The Eton Mess is one of the easiest desserts on the planet, AND it can look totally messy and you don’t have to worry about it, because it’s already in the name and it’ll taste good no matter what! As you can see, I spilled all over my serving tray and everyone managed to survive…
This recipe also kicks off one thing I have always wanted to do – “Cook the Cover” of all of my favorite cookbooks! As you can see above, we are clearly channeling the cover of Ina Garten’s “How Easy Is That?” cookbook. And clearly Ina’s desserts had a little more cream in them than fruit…Oops! But hey, it’s a fun project, and strangely enough, I don’t think I have ‘cooked the cover’ of any of my other cookbooks. I mean, the recipe on the cover of a cookbook HAS to be delicious and foolproof, right?
The Eton Mess is easily adaptable, it’s basically an equation of fresh fruit cooked down with some sugar and booze, whipped cream, and crushed meringue cookies. Super easy and a great spring/summer dessert, especially when fresh berries are in season.
Eton Mess (A Guide)
adapted from Ina Garten
- about 24 ounces of raspberries or other fruit, divided (think strawberries, blueberries, blackberries)
- 1 cup plus 3 tbsp sugar
- 1 tbsp freshly squeezed lemon juice
- 1 tbsp fruity liqueur, I used limoncello (other options: triple sec, framboise, etc)
- 1 1/2 cups cold heavy cream
- 1 tsp pure vanilla extract
- about 1 dozen meringue cookies, crushed into small pieces (I used store-bought from trader joe’s)
Pour 12 ounces of the fruit, 1 cup of sugar, and lemon juice into a 10 inch saute pan. Crush the berries lightly with a fork and bring the mixture to a full boil over medium-high heat. Lower the heat and simmer for 10 minutes, stirring occasionally, until the mixture gets a little syrupy. Fold in about another 8 ounces of berries, set some aside to put on the tops of your Eton mess. Add the liqueur, stir, and refrigerate the hot mixture until very cold. I did this step ahead and refrigerated my mixture overnight.
With an electric mixer, beat the cream, the remaining 3 tbsp sugar (alternately, you can use powdered sugar instead of regular sugar for this), and the vanilla together on medium-high speed until stiff peaks form.

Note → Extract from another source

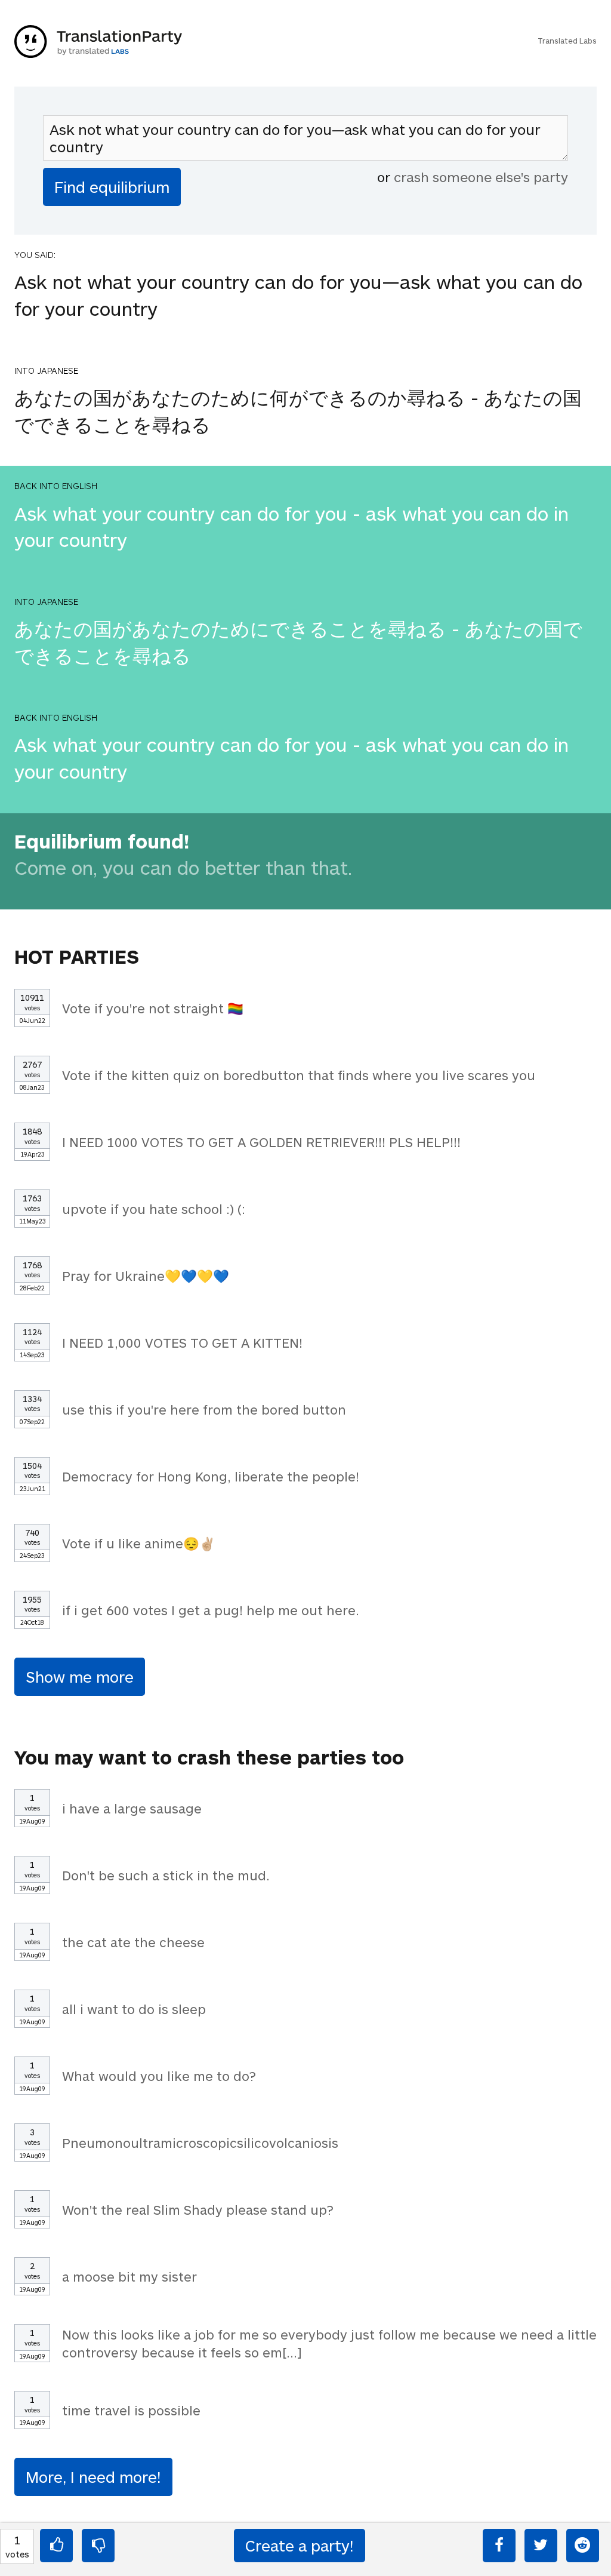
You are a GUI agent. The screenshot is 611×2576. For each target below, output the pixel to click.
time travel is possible (131, 2410)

In decorative glasses, layer a spoonful of the whipped cream, a spoonful of the fruit mixture, and then a few meringue pieces. I found it easiest to crush my meringues in a zip-top bag instead of by hand. Repeat once or twice, depending on the size of the glasses, until the glasses are full, ending with a dollop of cream and some fresh berries. Serve immediately or chill for an hour, until ready to serve.